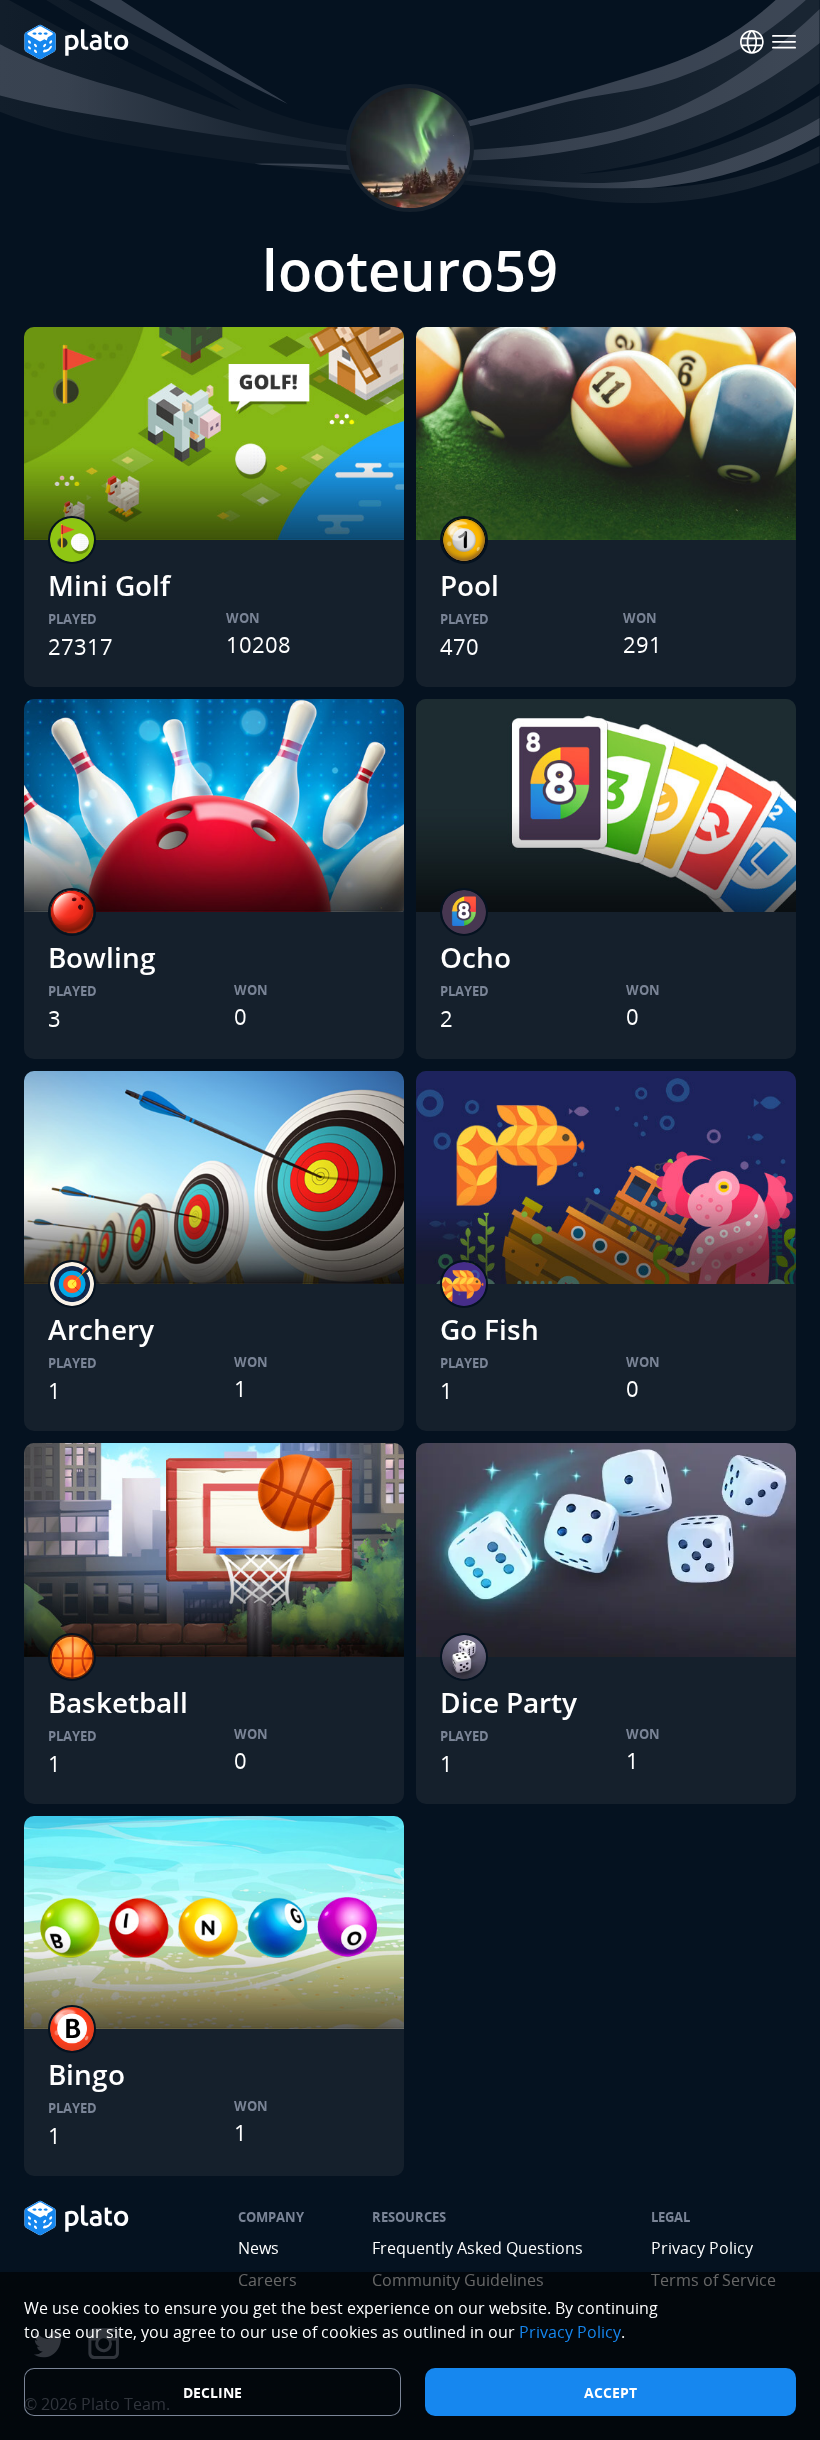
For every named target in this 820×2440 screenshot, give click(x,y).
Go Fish (489, 1329)
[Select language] (752, 42)
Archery (101, 1329)
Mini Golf (109, 585)
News (258, 2248)
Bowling (102, 957)
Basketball (118, 1702)
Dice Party (508, 1702)
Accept (610, 2392)
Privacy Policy (702, 2248)
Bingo (86, 2074)
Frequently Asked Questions (477, 2248)
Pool (469, 585)
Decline (212, 2392)
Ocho (475, 957)
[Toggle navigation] (784, 42)
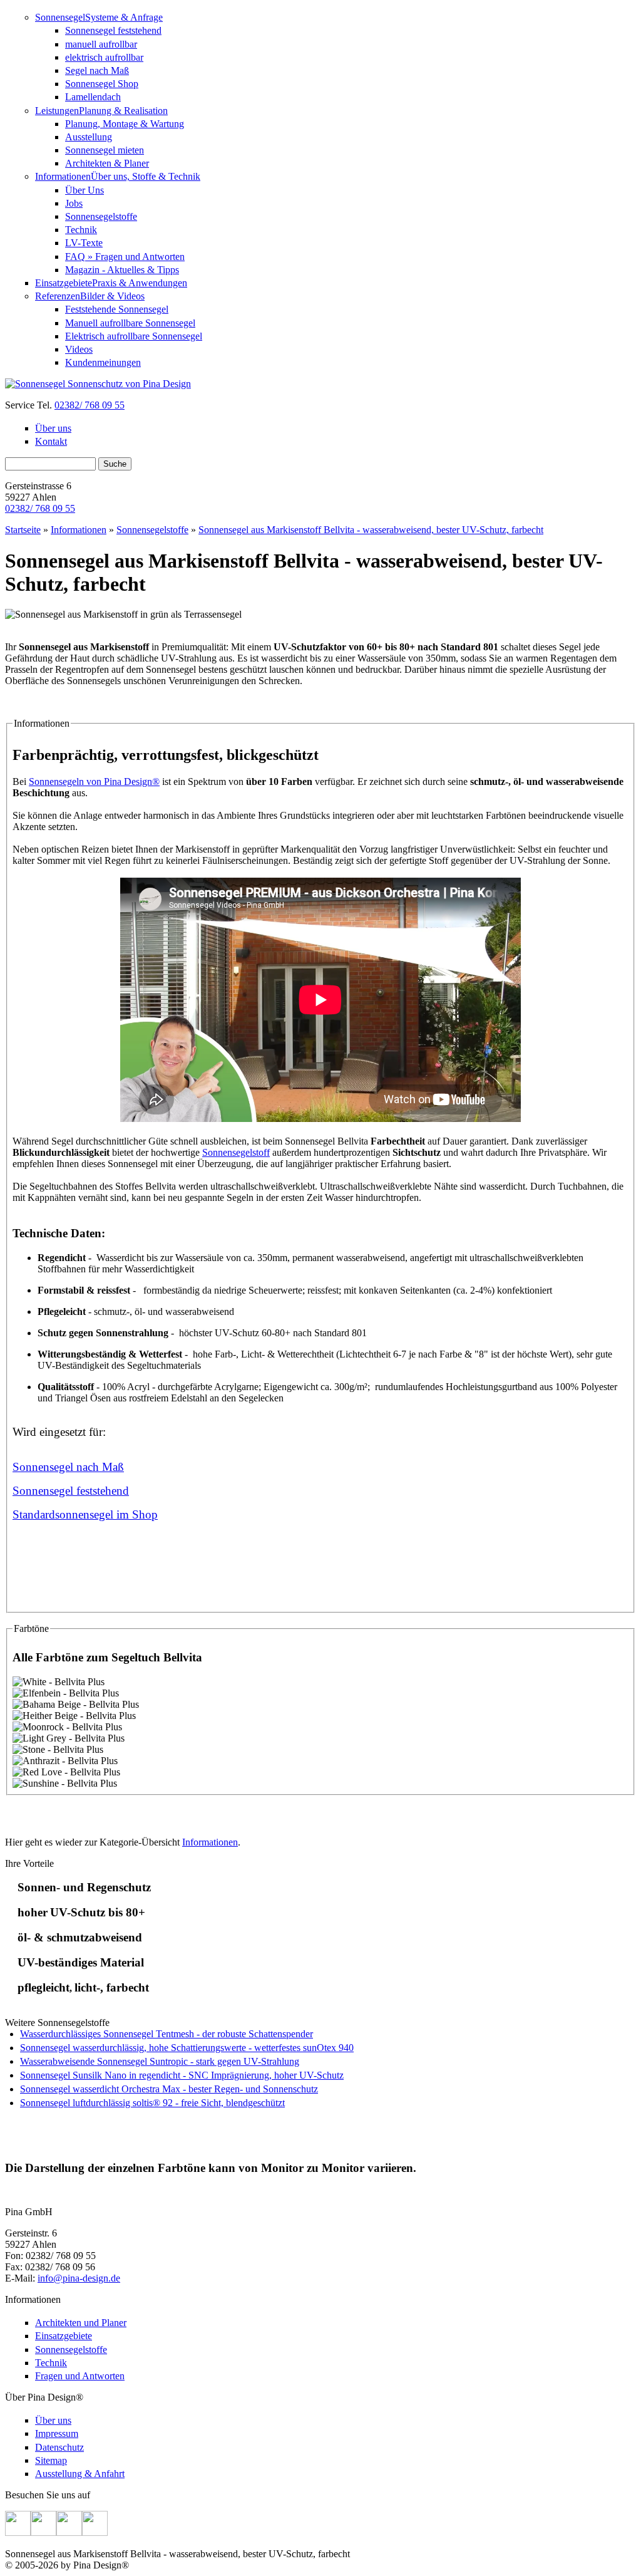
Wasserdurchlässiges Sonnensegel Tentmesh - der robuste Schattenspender (166, 2033)
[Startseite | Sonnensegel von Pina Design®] (98, 383)
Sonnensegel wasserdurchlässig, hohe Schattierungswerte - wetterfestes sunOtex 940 (187, 2047)
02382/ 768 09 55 (89, 405)
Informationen (78, 529)
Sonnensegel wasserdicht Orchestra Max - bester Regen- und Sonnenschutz (169, 2089)
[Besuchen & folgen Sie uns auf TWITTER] (43, 2532)
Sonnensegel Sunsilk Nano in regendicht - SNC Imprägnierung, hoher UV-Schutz (182, 2075)
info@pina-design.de (79, 2278)
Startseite (23, 529)
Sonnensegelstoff (236, 1152)
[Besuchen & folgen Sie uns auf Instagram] (69, 2532)
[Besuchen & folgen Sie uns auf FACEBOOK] (18, 2532)
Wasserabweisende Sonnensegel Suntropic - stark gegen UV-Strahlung (159, 2061)
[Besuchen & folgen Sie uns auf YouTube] (95, 2532)
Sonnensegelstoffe (152, 529)
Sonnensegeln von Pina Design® (94, 781)
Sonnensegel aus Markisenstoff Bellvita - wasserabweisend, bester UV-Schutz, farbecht (370, 529)
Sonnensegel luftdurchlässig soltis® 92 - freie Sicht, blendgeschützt (152, 2102)
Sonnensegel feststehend (71, 1490)
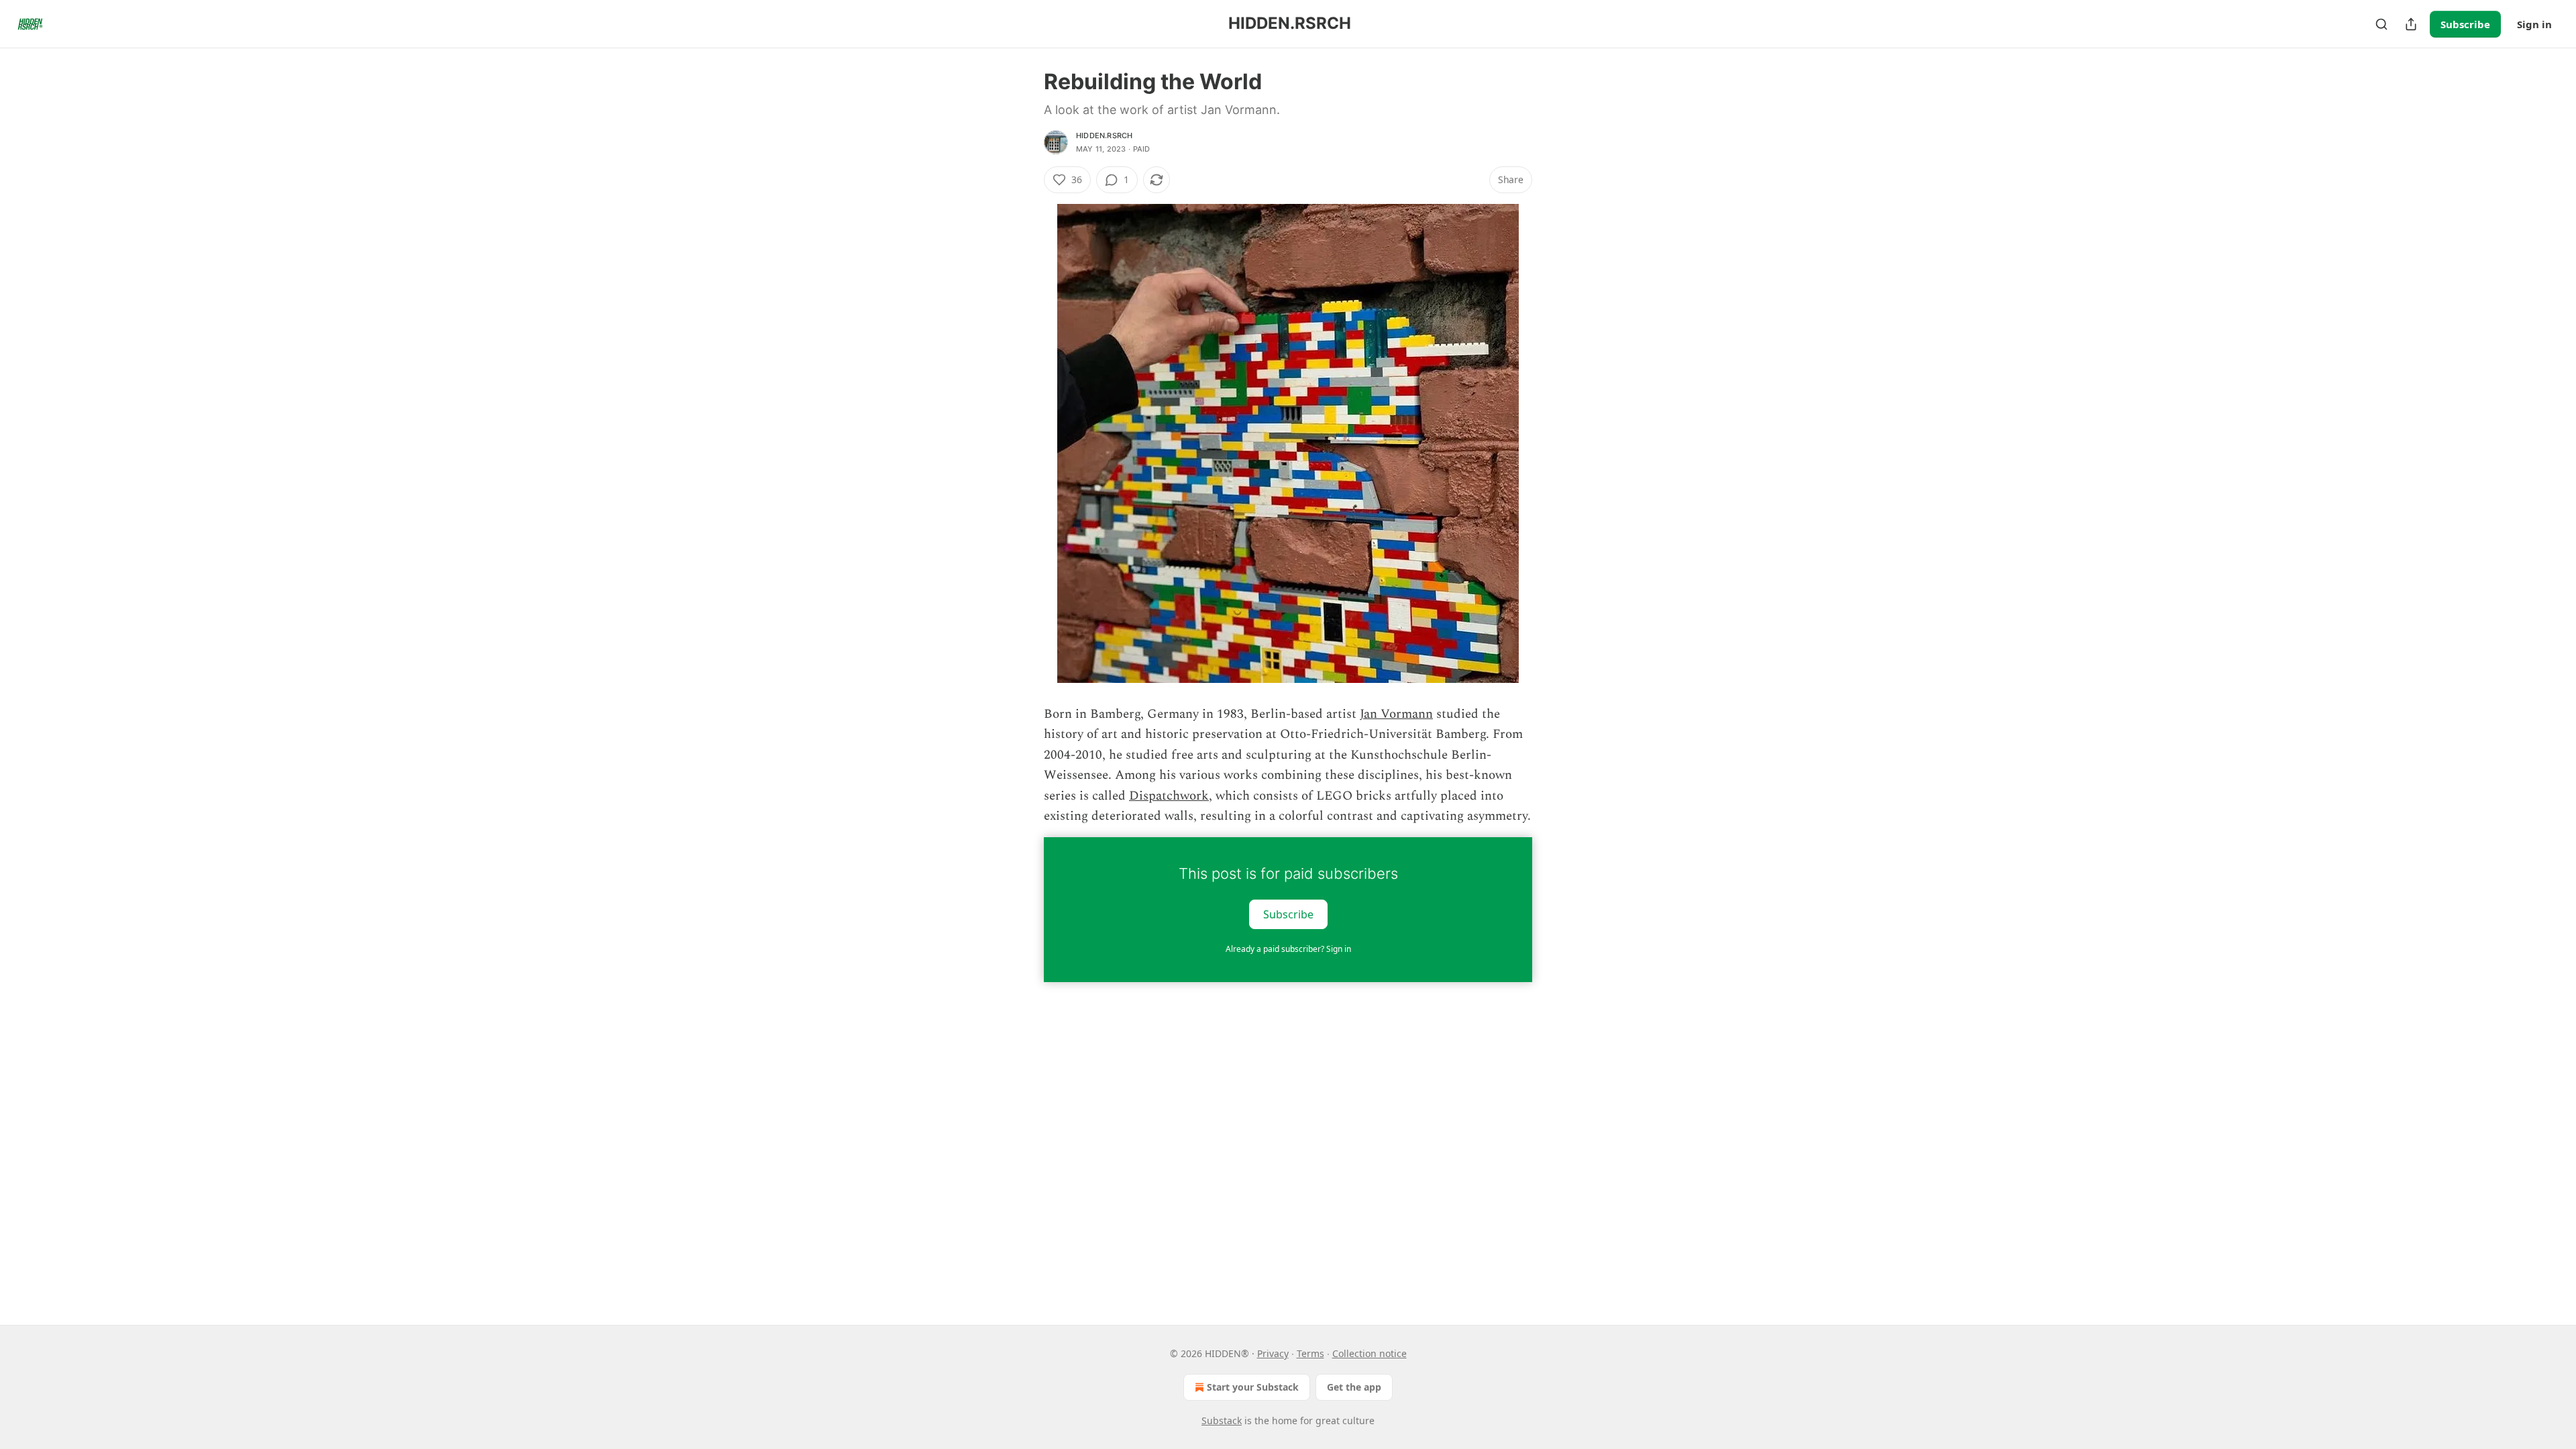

··········

▶ [The problem]:
Every entry above should be printed again exactly, except for the pictures.

▶ [Task answer]:
For every named target in this 820×2440 screenshot, give click(x,y).
Go Fish (489, 1329)
[Select language] (752, 42)
Archery (101, 1329)
Mini Golf (109, 585)
News (258, 2248)
Bowling (102, 957)
Basketball (118, 1702)
Dice Party (508, 1702)
Accept (610, 2392)
Privacy Policy (702, 2248)
Bingo (86, 2074)
Frequently Asked Questions (477, 2248)
Pool (469, 585)
Decline (212, 2392)
Ocho (475, 957)
[Toggle navigation] (784, 42)
Wasserdurchlässiges Sonnensegel Tentmesh - der robuste Schattenspender (166, 2033)
[Startseite | Sonnensegel von Pina Design®] (98, 383)
Sonnensegel wasserdurchlässig, hohe Schattierungswerte - wetterfestes sunOtex 940 (187, 2047)
02382/ 768 09 55 (89, 405)
Informationen (78, 529)
Sonnensegel wasserdicht Orchestra Max - bester Regen- und Sonnenschutz (169, 2089)
[Besuchen & folgen Sie uns auf TWITTER] (43, 2532)
Sonnensegel Sunsilk Nano in regendicht - SNC Imprägnierung, hoher UV-Schutz (182, 2075)
info@pina-design.de (79, 2278)
Startseite (23, 529)
Sonnensegelstoff (236, 1152)
[Besuchen & folgen Sie uns auf Instagram] (69, 2532)
[Besuchen & folgen Sie uns auf FACEBOOK] (18, 2532)
Wasserabweisende Sonnensegel Suntropic - stark gegen UV-Strahlung (159, 2061)
[Besuchen & folgen Sie uns auf YouTube] (95, 2532)
Sonnensegelstoffe (152, 529)
Sonnensegeln von Pina Design® (94, 781)
Sonnensegel aus Markisenstoff Bellvita - wasserabweisend, bester UV-Schutz, farbecht (370, 529)
Sonnensegel luftdurchlässig soltis® 92 - freie Sicht, blendgeschützt (152, 2102)
Sonnensegel feststehend (71, 1490)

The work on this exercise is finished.